→ AIM
Transcribe the lines of the material from the line containing "Image resolution: width=1204" to the line containing "pyautogui.click(x=797, y=553)", inclusive, reproducing each one without any change.

→ DATA SHOWN
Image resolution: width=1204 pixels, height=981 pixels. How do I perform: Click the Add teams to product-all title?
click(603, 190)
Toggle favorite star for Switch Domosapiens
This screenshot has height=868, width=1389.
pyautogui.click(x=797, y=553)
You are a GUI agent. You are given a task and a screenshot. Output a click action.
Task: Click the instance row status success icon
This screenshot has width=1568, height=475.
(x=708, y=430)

* * *

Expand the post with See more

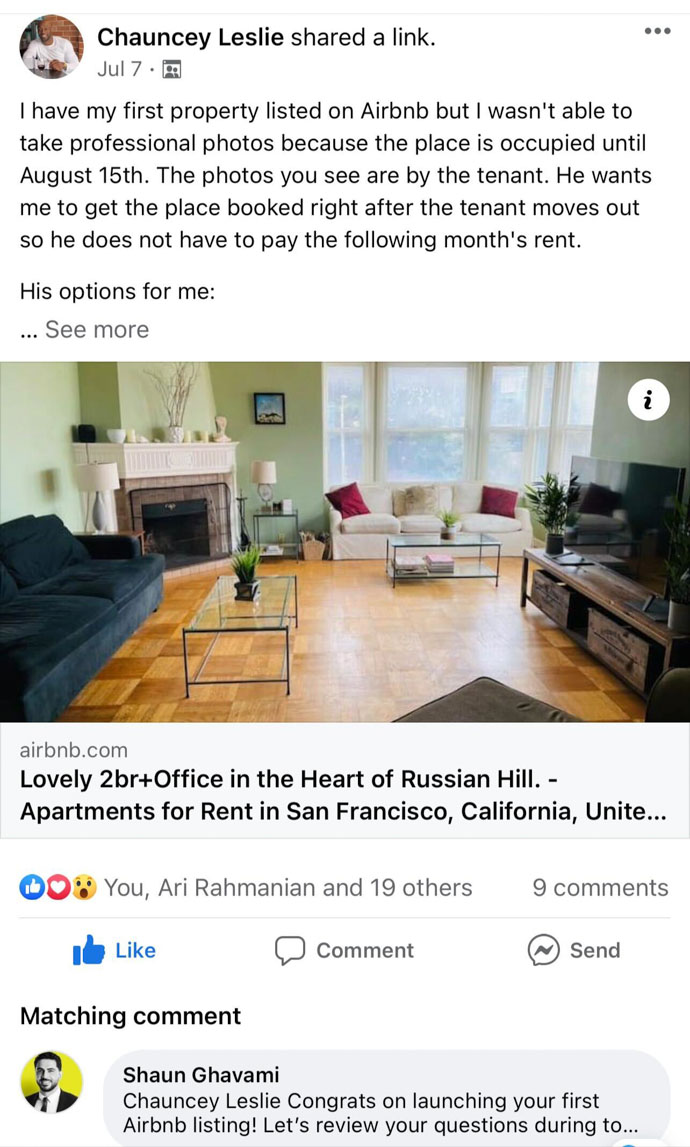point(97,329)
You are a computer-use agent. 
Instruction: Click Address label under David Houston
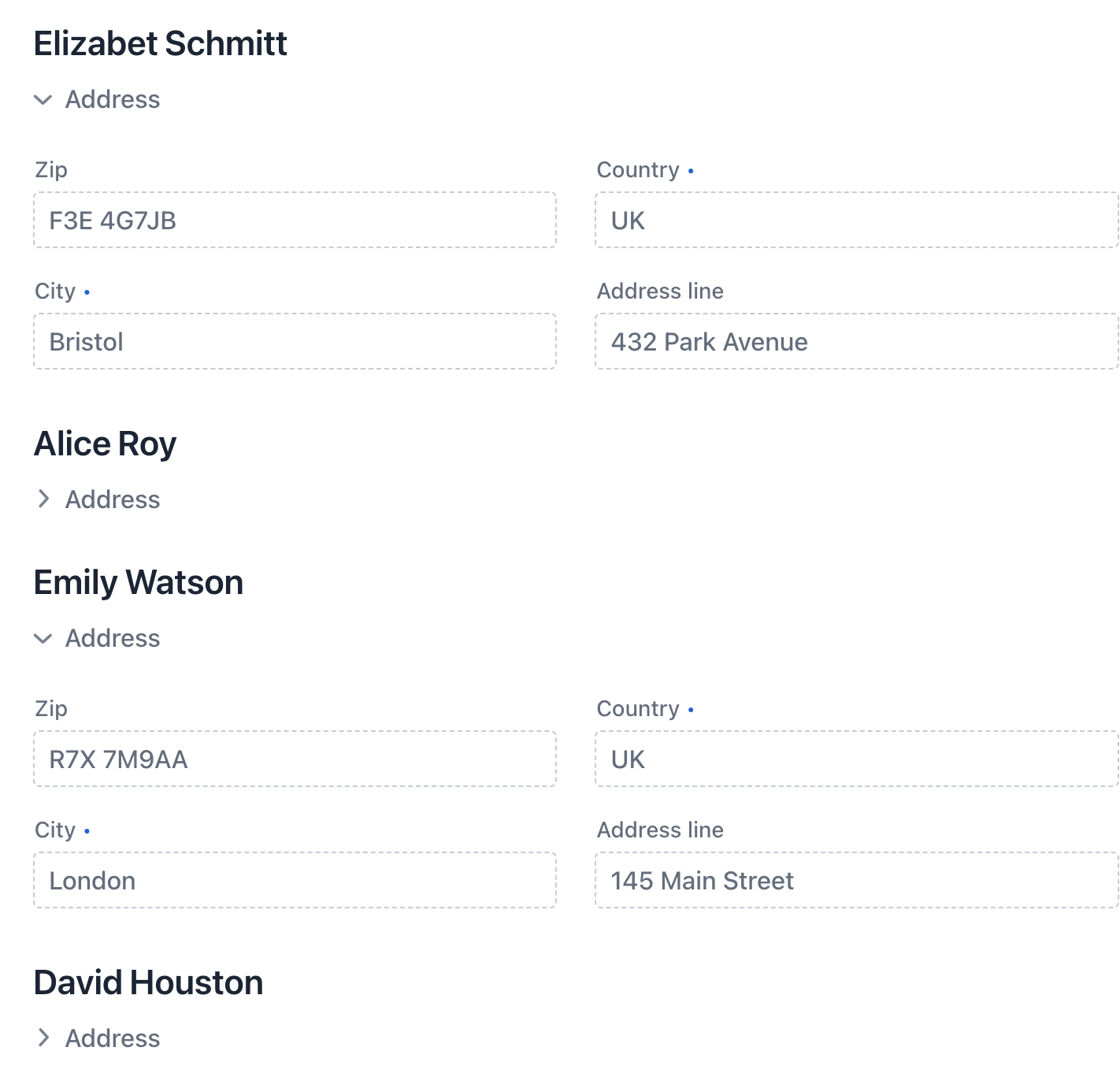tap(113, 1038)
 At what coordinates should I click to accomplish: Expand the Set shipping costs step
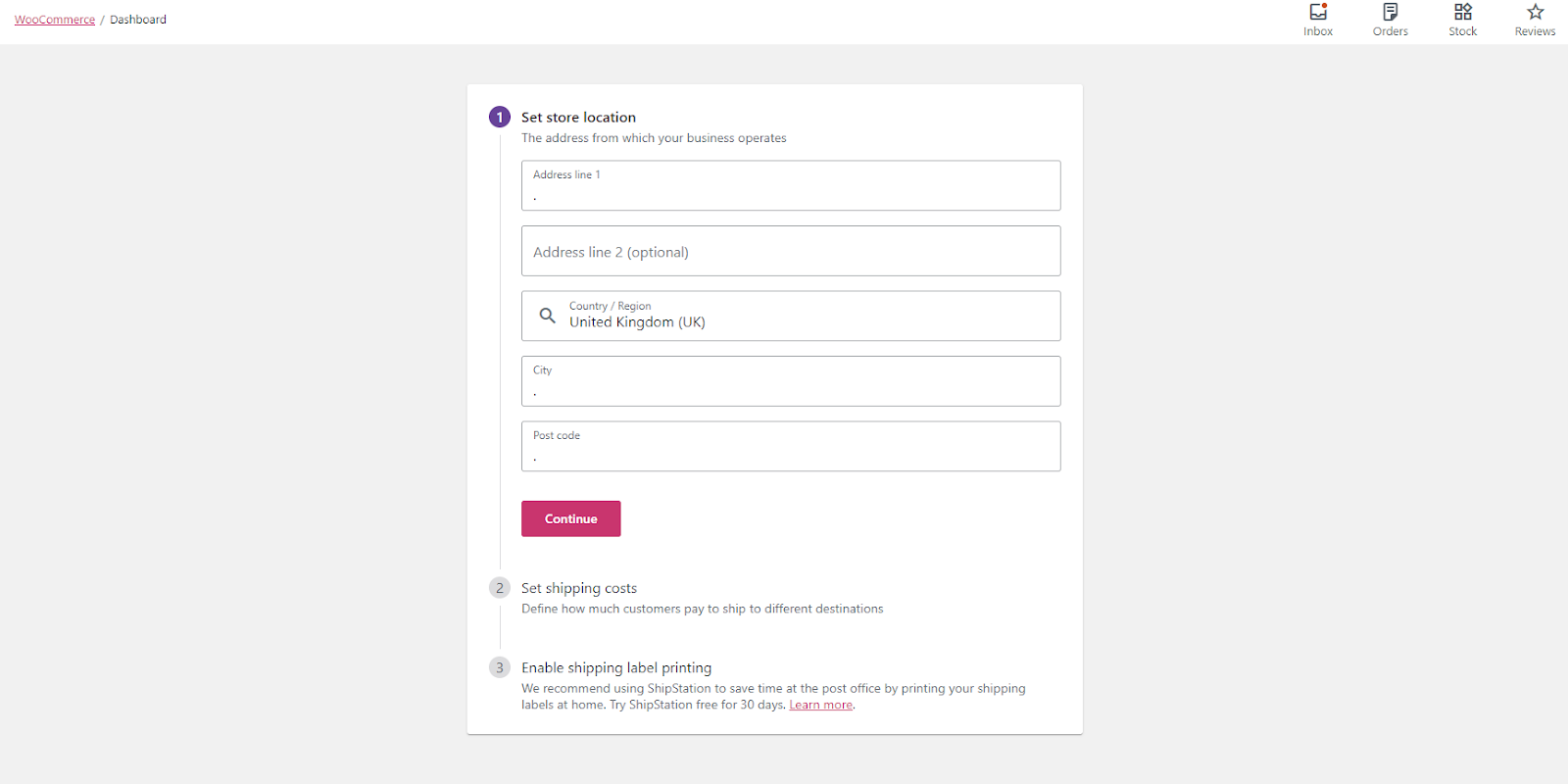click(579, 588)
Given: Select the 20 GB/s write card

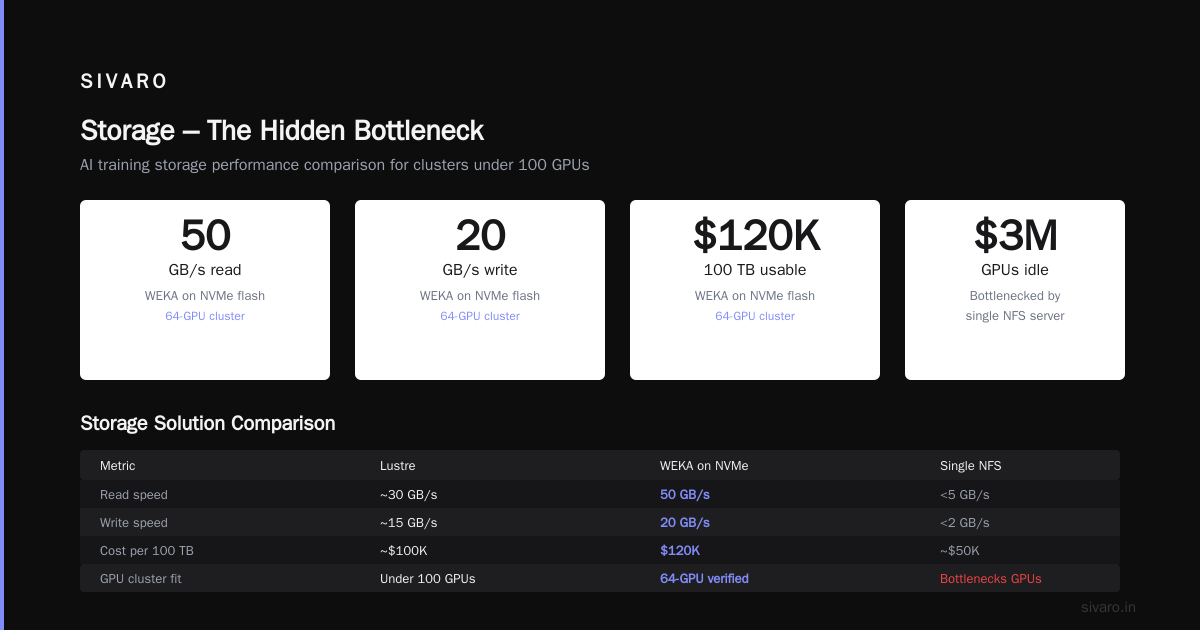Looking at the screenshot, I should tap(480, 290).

→ TASK SOLUTION
Image resolution: width=1204 pixels, height=981 pixels. How do I perform: Click the Add teams to product-all title?
click(603, 190)
Toggle favorite star for Switch Domosapiens
This screenshot has height=868, width=1389.
pyautogui.click(x=797, y=553)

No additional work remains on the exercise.